If we take the arclength \(\pi/4\) (the diagonal of a square), then both the base and height of our triangle are equal to \(1\), and this series becomes
\[\frac{\pi}{4}=1-\frac{1}{3}+\frac{1}{5}-\frac{1}{7}+\cdots\]
This result was also derived by Leibniz (one of the founders of modern calcuous), using a method close to something you might see in Calculus II these days. It goes as follows: we know (say from the last chapter) the sum of the geometric series
\[\sum_{n\geq 0}r^n =\frac{1}{1-r}\]
Thus, substituting in \(r=-x^2\) gives
\[\sum_{n\geq 0}(-1)^n x^{2n}=\frac{1}{1+x^2}\]
and the right hand side of this is the derivative of arctangent! So, anti-differentiating both sides of the equation yields
\[\begin{align*} \arctan x &=\int\sum_{n\geq 0}(-1)^n x^{2n}\, dx\\ &= \sum_{n\geq 0}\int (-1)^n x^{2n}\,dx\\ &=\sum_{n\geq 0}(-1)^n\frac{x^{2n+1}}{2n+1} \end{align*}\]

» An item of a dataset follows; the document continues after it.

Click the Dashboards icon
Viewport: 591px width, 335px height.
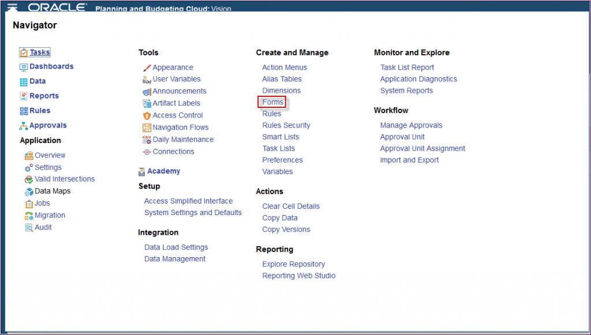(24, 67)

Finaly, we take this result and plug in \(x=1\): since \(\arctan(1)=\pi/4\) this gives what we wanted:
\[\frac{\pi}{4}=\sum_{n\geq 0}(-1)^n\frac{1}{2n+1}=1-\frac{1}{3}+\frac{1}{5}-\frac{1}{7}+\cdots\]

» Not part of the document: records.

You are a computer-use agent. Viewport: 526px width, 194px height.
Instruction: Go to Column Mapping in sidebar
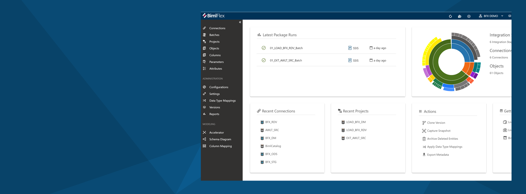click(220, 146)
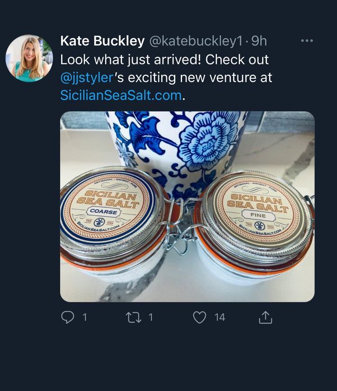Open Kate Buckley's profile photo
Viewport: 337px width, 391px height.
[29, 58]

This argument is completely full of steps that should make us worried:
- Why can we substitute a variable into an infinite expression and ensure it remains valid?
- Why is the derivative of arctan a rational function?
- Why can we integrate an infinite expression?
- Why can we switch the order of taking an infinte sum, and integration?
- How do we know which values of \(x\) the resulting equation is valid for?
But beyond all of this, we should be even more worried if we try to plot the graphs of the partial sums of this supposed formula for the arctangent.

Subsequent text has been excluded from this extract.